*Exercise requirements:* Repeat, line for line, only the span that opens at the "The height and" line and closes at the final line below. Skip the pictures.

━━━ Data records

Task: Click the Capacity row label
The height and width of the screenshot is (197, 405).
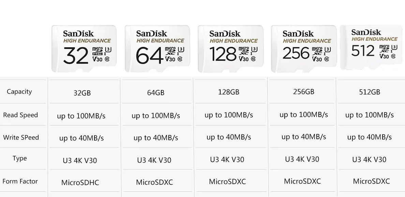Action: pos(19,92)
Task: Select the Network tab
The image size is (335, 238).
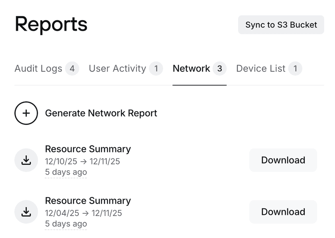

━━━━━━

*Reply to the task:*
The height and width of the screenshot is (197, 405).
Action: pos(19,92)
Task: Select the Network tab
The image size is (335, 238).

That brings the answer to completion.